In light of the different purposes highlighted in Paragraph 3.2 (“What do we do with your Personal Data”) above we will from time to time need to disclose your Personal Data to various third parties. These third parties are:
(i) our Data Processors (which may include without limitation: the persons who host the Site on our behalf; the persons who maintain, update and administer the Site on our behalf; the persons who maintain, update and administer the Membership on our behalf, the persons who carry out the Customer Services on our behalf; the persons who provide credit/debit card payment facilities (whether online or by telephone) on our behalf; the persons who help us fulfil Contracts for example: delivery, packaging, sending postal mail and E-mail and so on, the persons, unless you have notified us to the contrary, who carry out “direct marketing” and/or “host mailing” on our behalf; and/or the persons who carry out any training on our behalf);
(ii) our suppliers;
(iii) other companies which are part of the group of companies which we may be a part from time to time;
(iv) unless you have notified us to the contrary, other carefully selected companies who provide goods and services which we think may be of interest to you; and/or
(v) our authorised employees and/or authorised employees of our Data Processors; and/or
Otherwise we will not disclose your Personal Data to other third parties unless we have your permission to do so or where we are required by law to disclose such information.
3.4 Your rights
You have the right to object to your Personal Data being used for ‘direct marketing’ and/or “host mailing” purposes.

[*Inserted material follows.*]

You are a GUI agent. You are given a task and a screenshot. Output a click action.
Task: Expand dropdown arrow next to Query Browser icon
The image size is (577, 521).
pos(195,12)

(i) by post to: BRENMOOR Ltd, Compliance Officer, Summit House, Riparian Way, Cross Hills, Keighley, West Yorkshire, BD20 7BW
(ii) or by email to: firstname.lastname@example.org
You have the right under the DPA to request from us information as to what Personal Data we (or our Data Processors in so far as they are processing your Personal Data on our behalf) are processing about you. Such requests should be made in writing to our Compliance Officer (see contact details above) and should be accompanied by a £10 fee. We will provide you with the relevant information within [40 days] of receipt of the said fee.
You have other rights under the DPA in relation to our processing of your Personal Data and other rights under the Privacy Regulations.
3.5 Maintenance of Your Personal Data
We are committed to the security of your Personal Data
We do not provide any on-line security when you actually provide us with your Personal Data. It is your responsibility to ensure that such information is not disclosed to third parties as you enter it into via any online application form or the “Contact Us” link on the Site which ever the case may be.
We do not provide any on-line security as your Personal Data is transmitted to us (or our Data Processor on our behalf) via the internet. This also applies to information provided to us (or our Data Processor on our behalf) through the “Contact Us” link on the Site.
Once your Personal Data is stored in our data base or otherwise in electronic form by us (or our Data Processor on our behalf) it is password-protected and is only accessible by our employees (or those of our Data Processor on our behalf) authorised to access such information. This also applies to information provided through the “Contact Us” link on the Site.
All of your Personal Data, which is stored our data base or otherwise in electronic form by us (or our Data Processor on our behalf) on a server, is kept in a locked data centre accessible only by swipe card (namely by our authorised employees (or those authorised employees of our Data Processor on our behalf) and monitored at all times by CCTV.
3.7 Contact information
If you have any questions or queries about our processing or use of your Personal Data you should write, in the first instance, to our Compliance Officer (see contact details at Paragraph 3.4 (“Your Rights”) above).
If you want to learn more about your rights regarding your Personal Data, you should contact the Information Commissioner’s office information line on:
+44 (0)1625 545745 or visit their website at www.ico.gov.uk.